Below is a potential diff on the current paper, using approach b
(closest to what we do right now), to help clarify things. Bodo --
are we stretching your paper too far to say this?
--Roger

 Messages are composed of a header section and a payload. We divide
 a message's path into two \emph{legs}, and split the header section
 correspondingly into a main header and a secondary header. Each header
 is composed of up to 16 subheaders, one for each hop along the path.
-Each subheader contains a hash of the remainder of its header as
-seen by that mix, so we can do
-integrity-checking of the path (but not the payload) within each leg.

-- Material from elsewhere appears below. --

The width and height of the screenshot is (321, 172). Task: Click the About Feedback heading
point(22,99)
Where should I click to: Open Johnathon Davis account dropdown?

-Each subheader also contains a master secret, which is used to derive a
-symmetric key for decrypting the rest of the message. The mix also
-derives a padding seed from this master key. It uses this padding seed
-to place predictable padding at the end of the header, so the hash will
-match even though each hop must repad the header to maintain constant
-length.
+Each subheader contains a hash of the remainder of its header as seen
+by that mix, so we can do integrity-checking of the path (but not the
+payload) within each leg. Each subheader also contains a master secret,
+which is used to derive a symmetric key for decrypting the rest of the
+message. The mix appends an appropriate number of zero bits to the header
+after message decryption, and decrypts those also -- the decryption of
+the padding is predictable, and so the hash can match even though each
+hop must repad the header to maintain constant length. A proof for the
+security of this approach is given in \cite{BM:mixencrypt}.